Identification of Kunitz trypsin inhibitor mutations using SNAP markers in soybean mutant lines

The Kunitz trypsin inhibitor (KTi) in soybean has several polymorphic types that are controlled by multiple alleles, which behave in a co-dominant fashion. Of these, Tia and Tib, which differ by nine amino acids, are the predominant types. In order to develop a single nucleotide amplified polymorphism (SNAP) marker for the classification of the predominant KTi types, Tia and Tib, and evaluate KTi activities by differing KTi type total 451 soybean mutant lines (M₁₂-M₁₆ generation) were incorporated in this study. Among 451 soybean mutants, 144 and 13 mutant lines showed decreased and increased trypsin inhibitor activity when compared with the original cultivars, respectively.
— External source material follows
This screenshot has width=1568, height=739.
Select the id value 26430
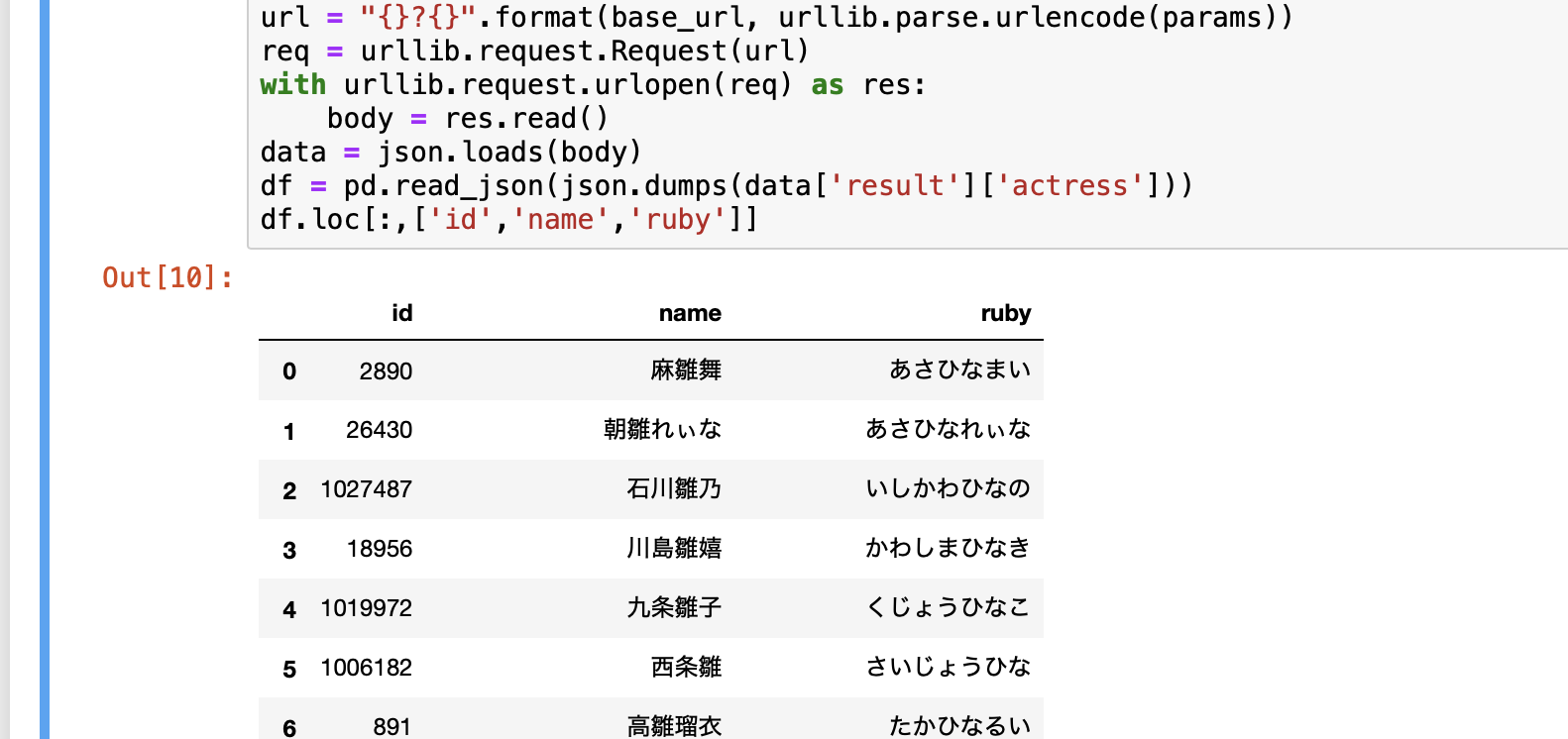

To identify the KTi type, we designed a SNAP marker. Among 451 mutant lines from 12 soybean cultivars and landraces, 8 mutant lines derived from cvs. Baekwoon, Paldal and Suwon115 showed a change in KTi type when compared with the original cultivars using the SNAP marker. Five mutant lines in Suwon115 changed from Tib to Tia, while two mutant lines derived from cv. Baekwoon and one mutant line derived from cv. Paldal were changed from Tia to Tib. These changes of KTi types were confirmed by sequencing of the KTi genes and non-denaturing polyacrylamide gel electrophoresis of the KTi proteins. To identify the effect of KTi activity based on the change in KTi type, we measured the KTi activity using the three cultivars and eight mutant lines that showed changes in KTi type. Two mutant lines (BW-1 and 7-2) derived from cv. Baekwoon and one mutant line (PD-5-10) from cv. Paldal that changed from Tia to Tib showed lower activity than the original cultivar. In cv. Suwon115, five mutant lines that changed from Tib to Tia showed higher activity than the original cultivar. These results indicate that the designed SNAP marker was capable of identifying the KTi type and that Tia activity was higher than Tib activity in soybean.